Hans runzelte die Stirn. Ewiger Reichtum? Das klang verlockend, zu verlockend. Das war es, wonach er gesucht hatte! Die "wahre Formel" und die "Lösung" – das mussten die letzten Schritte sein, um an das unermessliche Gold der Berge zu gelangen. Er las die Worte immer wieder, seine Gedanken kreisten um das schimmernde Metall, das er in der Höhle der Zwerge gesehen hatte und das ihm so viel versprach. Er spürte die alte Gier in sich aufsteigen, einen Hunger, der selbst die Prüfung auf dem Wiedenfelsen nicht ganz hatte stillen können. Was bedeutete diese "Formel", dieses "Herz der Natur"? Ihm fiel es schwer, die tiefere Bedeutung zu erfassen, seine Gedanken waren noch zu sehr auf das Offensichtliche, den Reichtum, fixiert.
Die Fee, die Hans' Unverständnis und das aufflammende Begehren in seinen Augen bemerkte, schwebte näher. Ihre leuchtenden Augen fixierten ihn. Sie hob ihre zarte Hand und deutete zum oberen Ende des Wasserfalls, wo sich das Wasser in einer schmalen Schlucht sammelte, bevor es sich in die Tiefe stürzte. Ihre Stimme, leise wie das Rascheln von Blättern, trug ein Echo der Hexen in sich: "Die Höhle birgt die letzte Wahrheit, Hans. Doch sie wird sich dir nicht ohne den Schlüssel offenbart. Die Worte, die du gelesen hast, sind das Rätsel. Er ist alt, älter als das Gestein selbst, und nur wer genau hinhört und hinsieht, wird ihn finden. Er ist unscheinbar, doch mächtig in seiner Reinheit, verborgen dort, wo das Wasser die Felsen küsst."
Hans verstand nun. Die Inschriften waren keine bloßen Worte an einem Tor, sondern eine Aufforderung, ein Rätsel, das einen physischen Schlüssel erforderte, um die Tür zur nächsten Erkenntnis zu öffnen. Dieser Schlüssel musste ihm helfen, die "Formel" zu finden und die "Lösung" zu sprechen, um endlich an das Gold zu gelangen. Der Aufstieg zum oberen Ende des Wasserfalls schien unmöglich, doch die Worte der Fee hatten eine neue Entschlossenheit in ihm geweckt. Er musste diesen Schlüssel finden, um dieses seltsame Spiel zu beenden und endlich wieder nach Hause zu können.
Er begann seinen Aufstieg, eine mühsame Kletterpartie entlang des Wasserfalls. Jeder Tritt musste genau bedacht sein, die Felsen waren glitschig vom ewigen Sprühnebel. Hans klammerte sich an Wurzeln, suchte Halt in winzigen Felsspalten, während das donnernde Rauschen des Wassers seine Gedanken zu verschlucken drohte. Er spürte die immense Kraft des Wassers, wie es unaufhörlich über die Kante stürzte, eine Macht, die sowohl zerstören als auch reinigen konnte.

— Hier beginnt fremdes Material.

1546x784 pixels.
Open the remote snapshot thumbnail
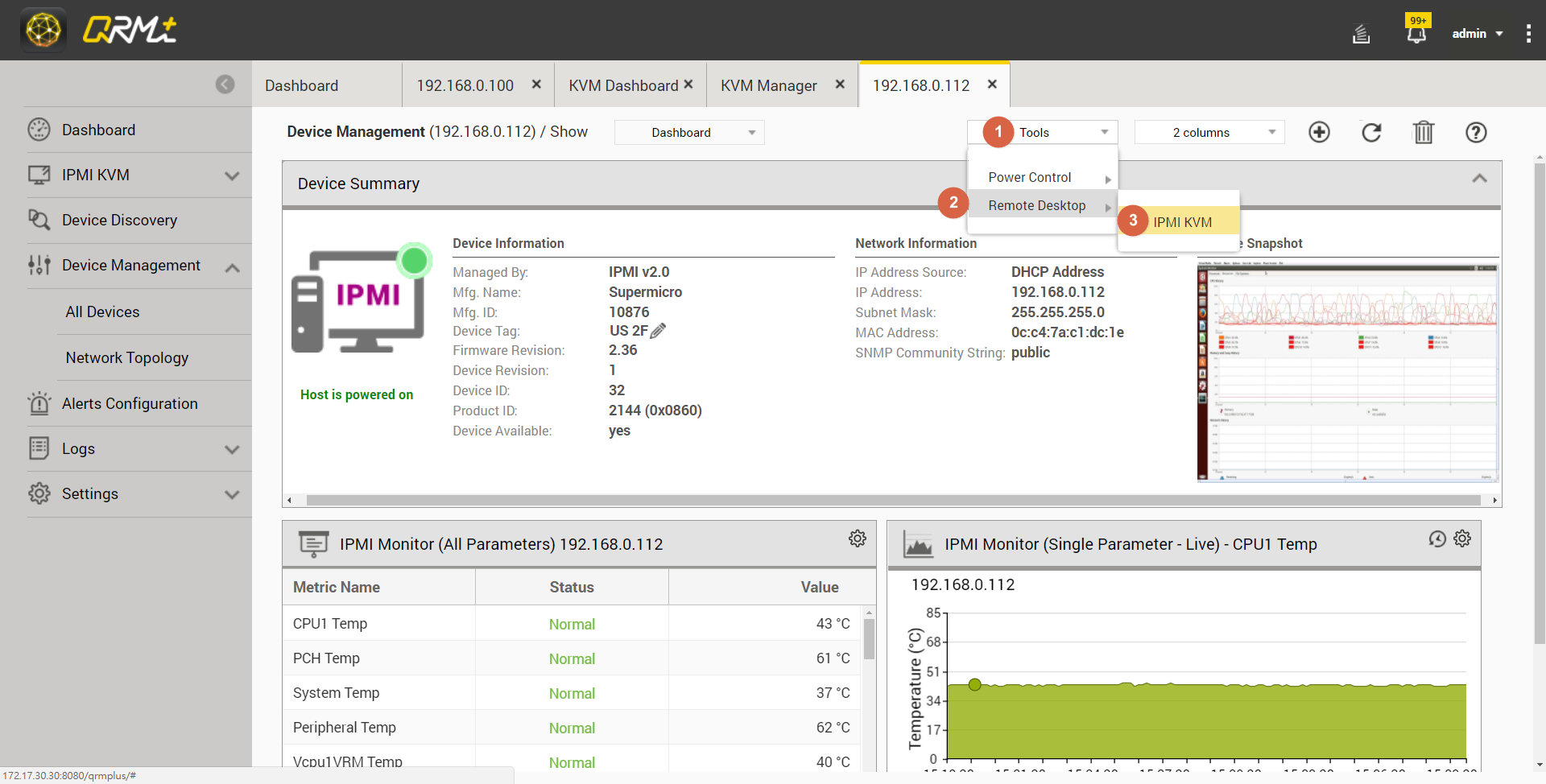1347,372
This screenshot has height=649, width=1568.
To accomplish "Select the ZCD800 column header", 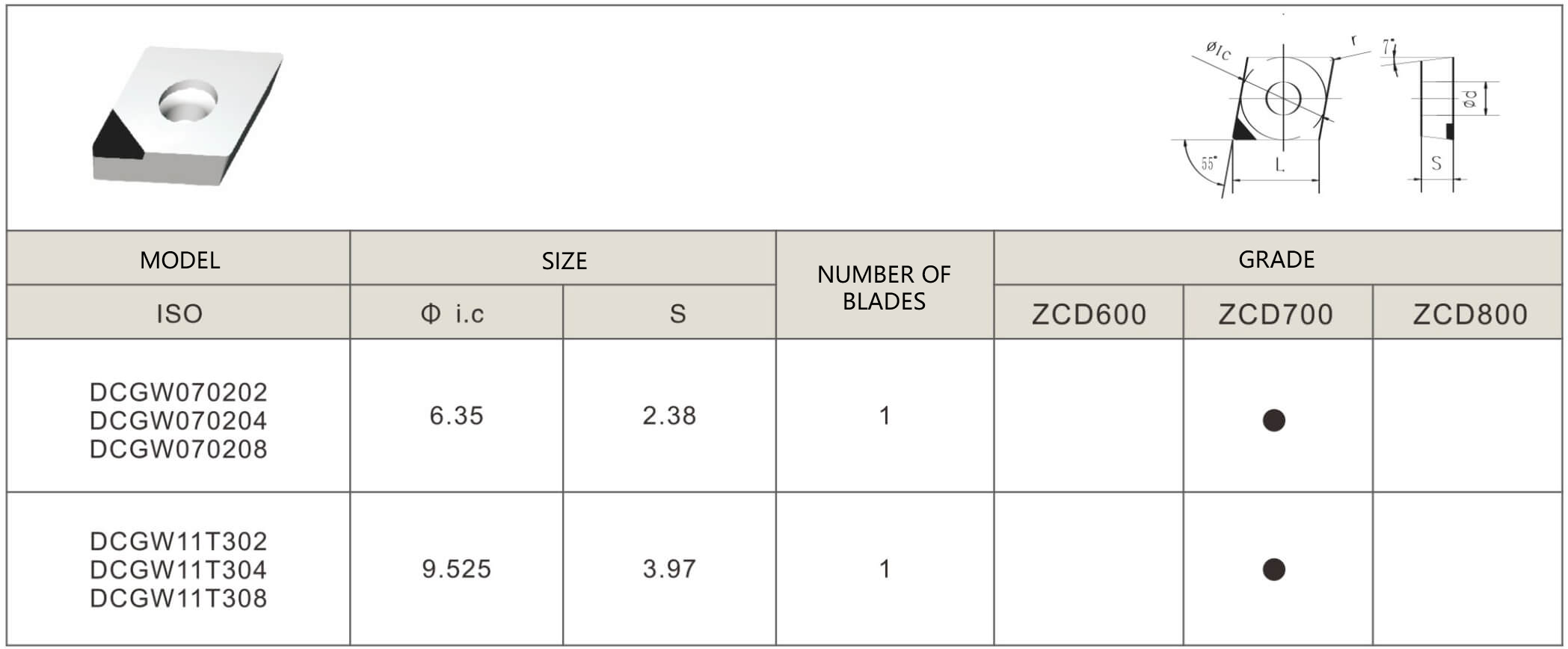I will click(x=1469, y=314).
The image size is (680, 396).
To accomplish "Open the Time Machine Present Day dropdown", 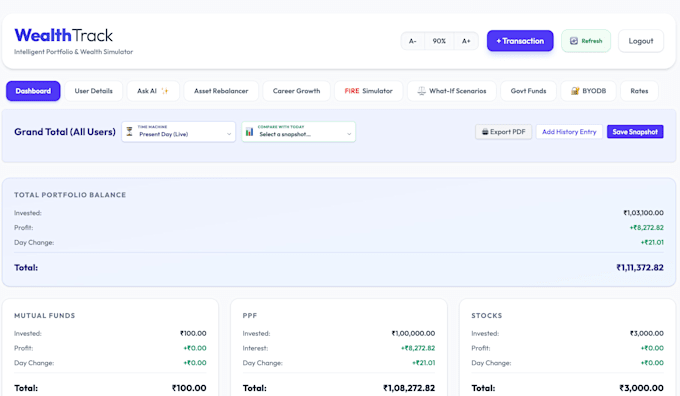I will 178,132.
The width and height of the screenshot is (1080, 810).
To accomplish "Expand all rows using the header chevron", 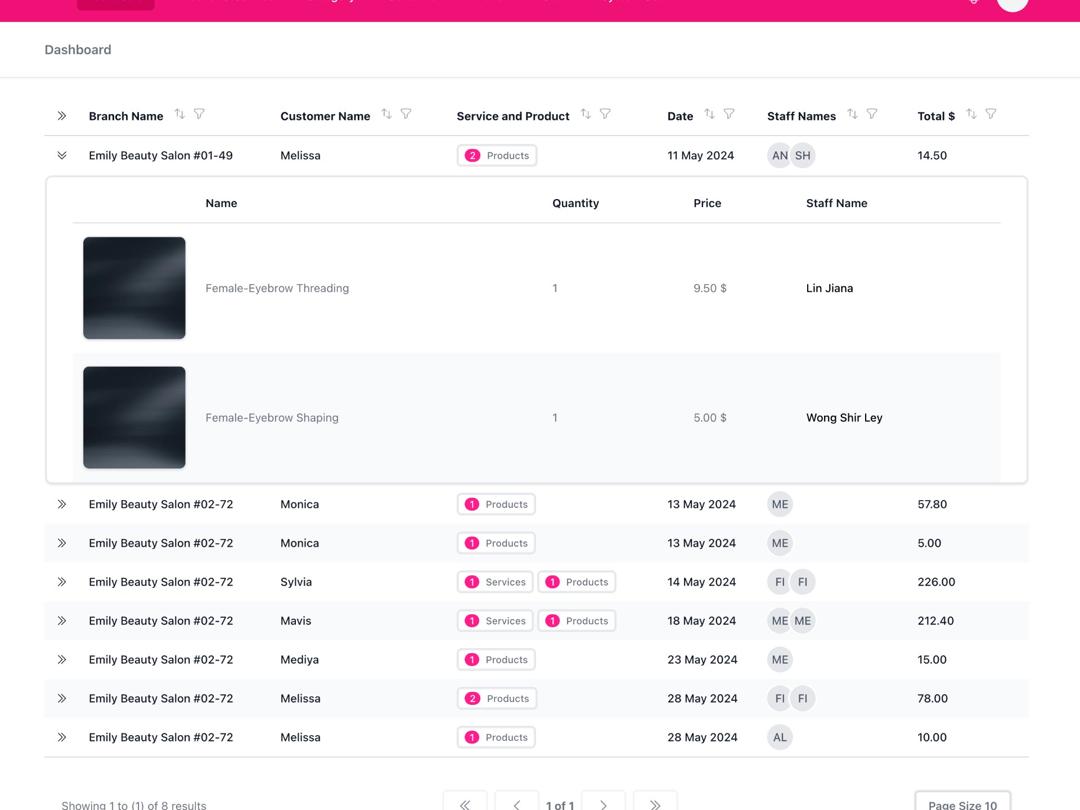I will [62, 116].
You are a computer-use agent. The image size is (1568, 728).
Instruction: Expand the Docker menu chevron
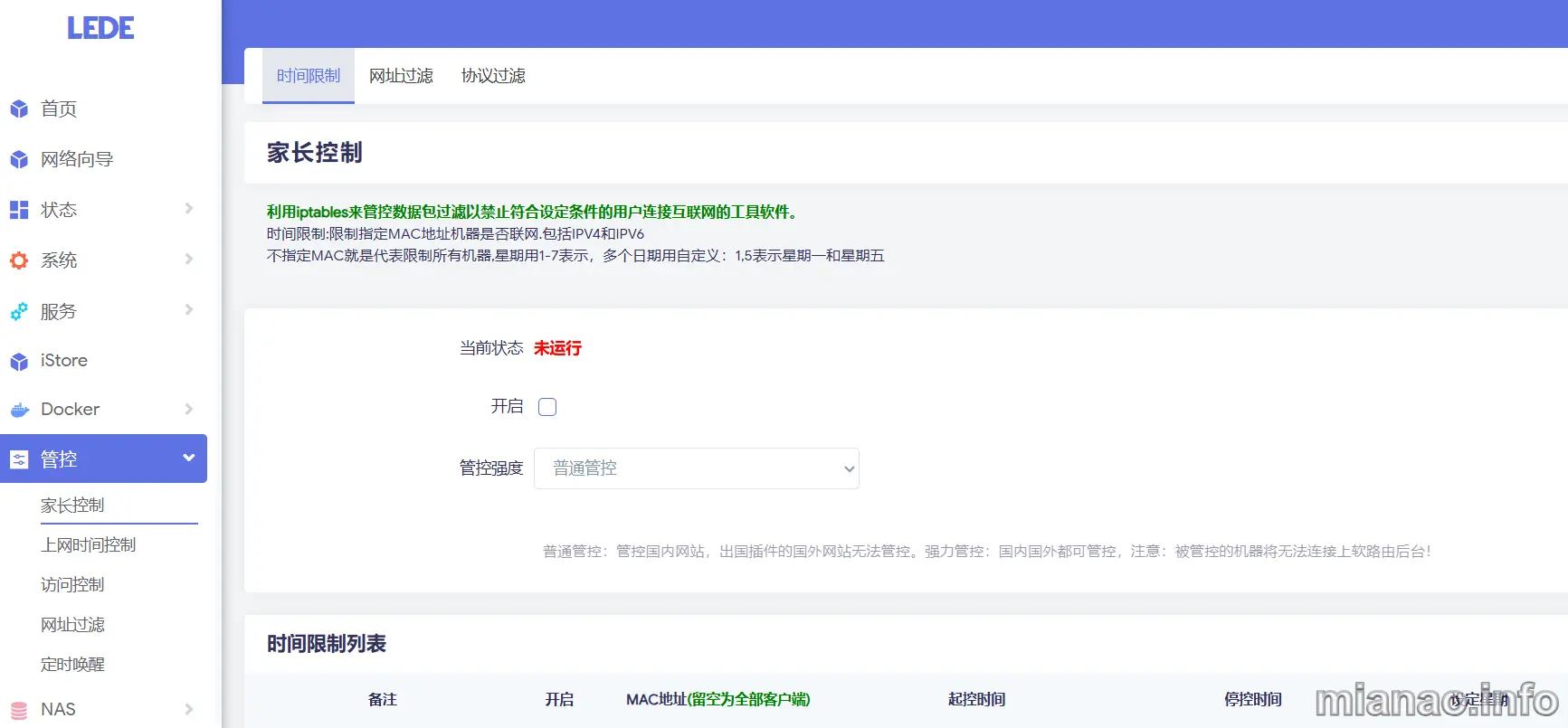tap(189, 409)
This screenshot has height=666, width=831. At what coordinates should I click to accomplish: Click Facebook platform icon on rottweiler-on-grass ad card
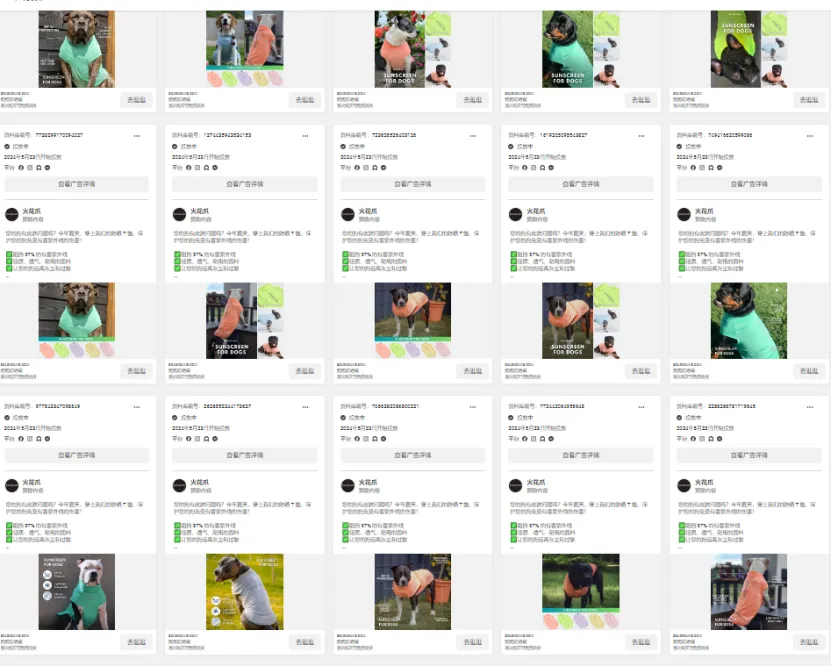pyautogui.click(x=693, y=167)
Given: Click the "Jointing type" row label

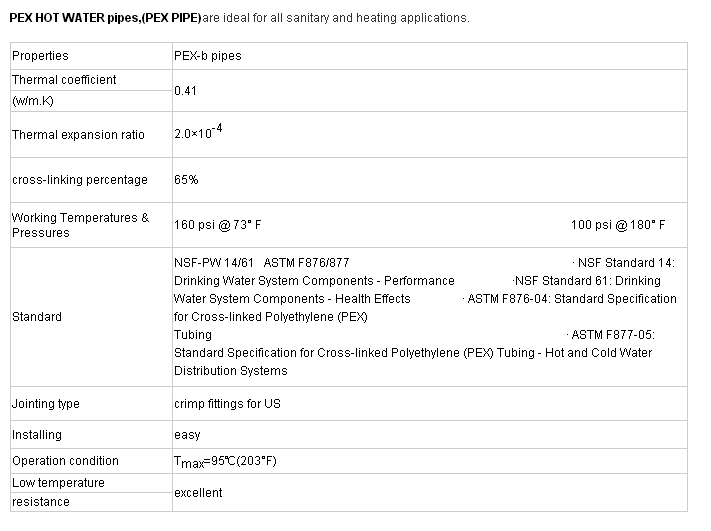Looking at the screenshot, I should tap(46, 404).
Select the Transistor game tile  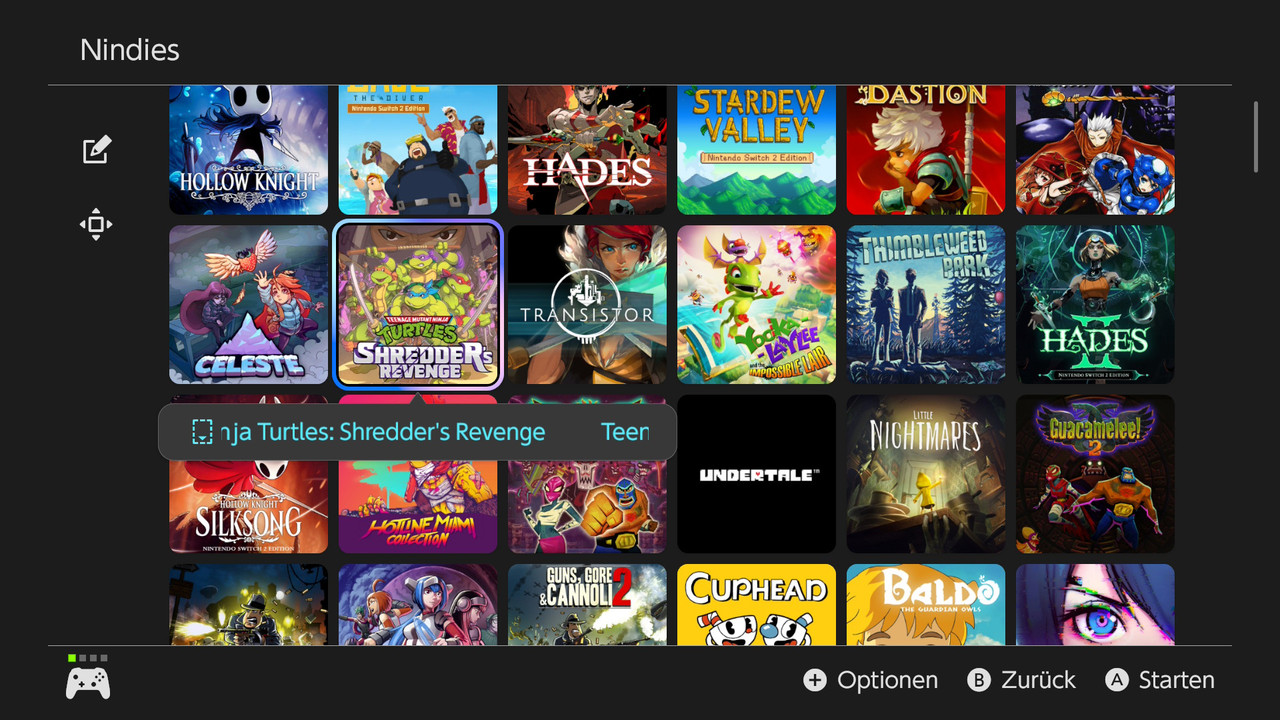tap(587, 304)
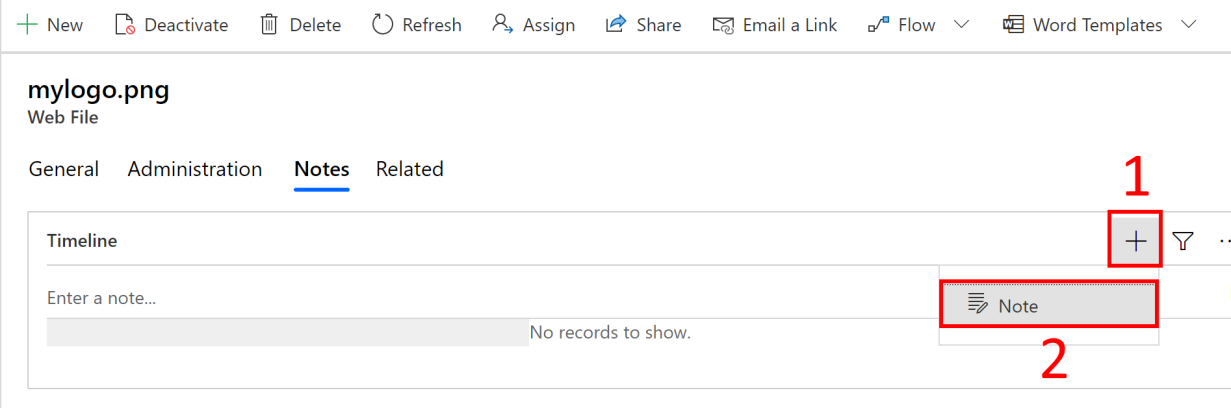
Task: Open the timeline filter funnel
Action: pyautogui.click(x=1184, y=241)
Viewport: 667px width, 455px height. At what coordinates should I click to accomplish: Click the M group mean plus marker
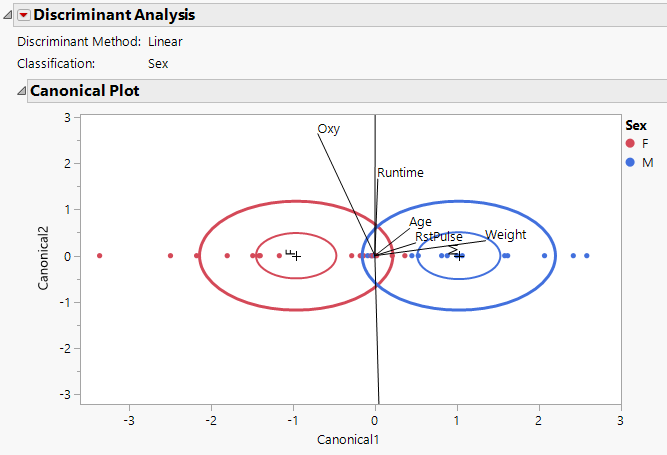[458, 257]
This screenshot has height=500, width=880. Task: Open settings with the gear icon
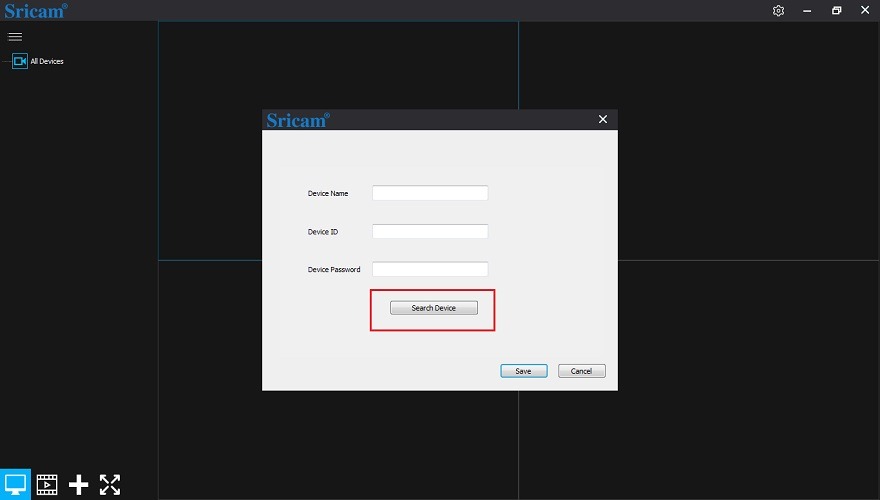click(778, 11)
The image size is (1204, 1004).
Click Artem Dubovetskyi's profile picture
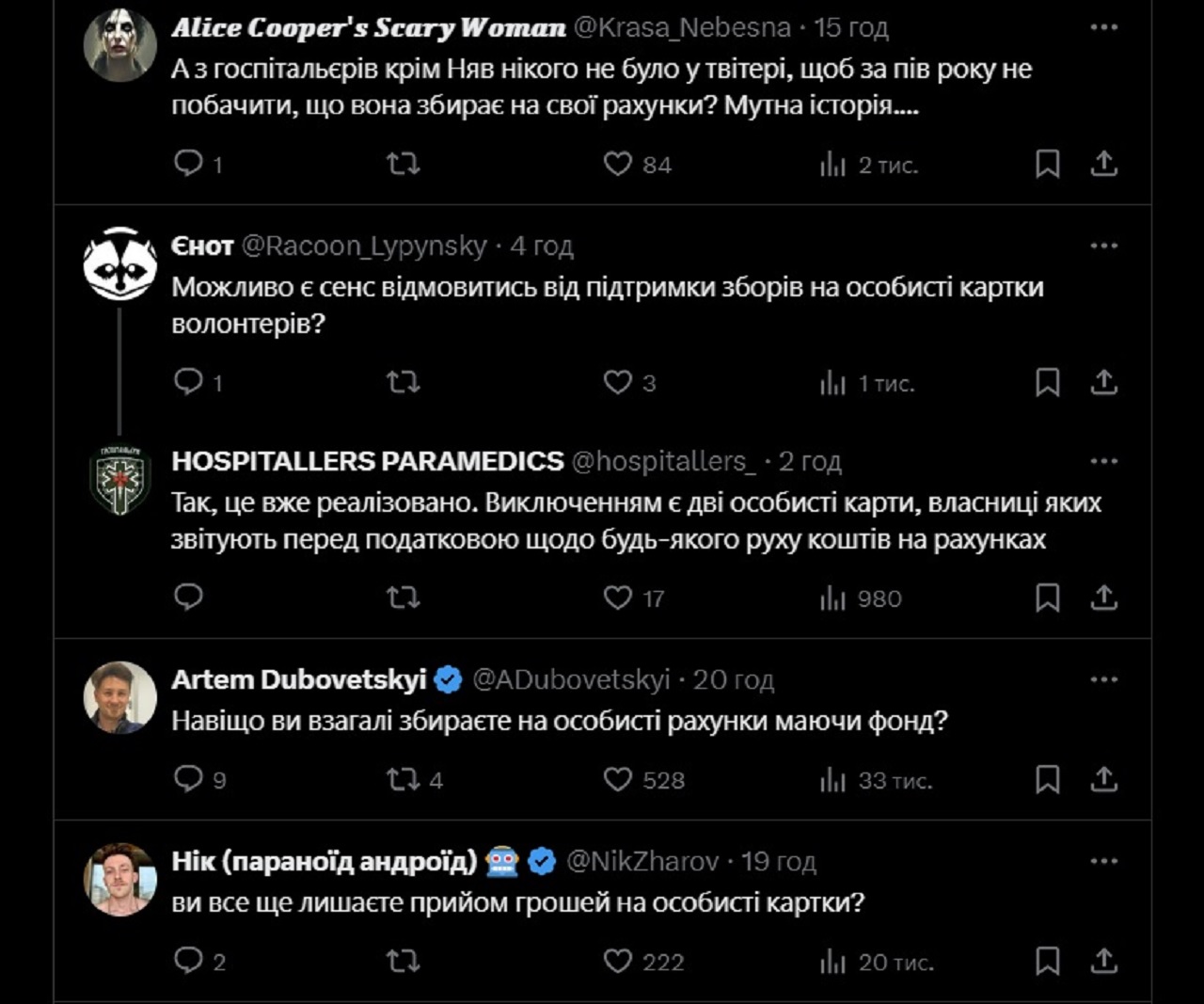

Oben, wo der Bach sich vor seinem Fall sammelte und das Wasser in tiefen, glatt geschliffenen Becken zur Ruhe kam, suchte Hans nach dem Hinweis der Fee. Er strich über das kühle, bemooste Gestein, ließ seine Finger durch das eiskalte Wasser gleiten, das unaufhörlich vorbeiströmte. Er lauschte dem Flüstern des Windes und dem Murmeln des Baches, suchte nach einem Zeichen, einem Gefühl. Die Zeit schien stillzustehen, als er sich ganz auf seine Sinne verließ, jede Ablenkung ausblendete.
Plötzlich, in einer kleinen, unscheinbaren Nische, die der ewige Fluss des Wassers fast unsichtbar poliert hatte, sah Hans es. Dort, wo das Moos am dichtesten wuchs und der Sprühnebel des Wasserfalls den Felsen wie einen Schleier umhüllte, ragte ein zarter, grünlicher Stiel hervor. An seinem Ende blühte eine einzelne, goldgelbe Schlüsselblume. Sie war so zerbrechlich, so unauffällig, und doch schien von ihr ein leises, inneres Glühen auszugehen, das Hans' Blick fesselte. Das war der Schlüssel, nicht aus Stein, nicht aus Metall, sondern ein Geschenk der Natur selbst, rein und unberührt.
Als Hans die zarte Schlüsselblume vorsichtig pflückte, durchfuhr ihn eine Welle der Vorfreude und der Ungeduld. Dies war der Schlüssel, der ihn endlich zum Gold führen würde! Er warf einen entschlossenen Blick auf die Höhle zurück. Er hatte den Schlüssel gefunden. Die nächste Prüfung wartete.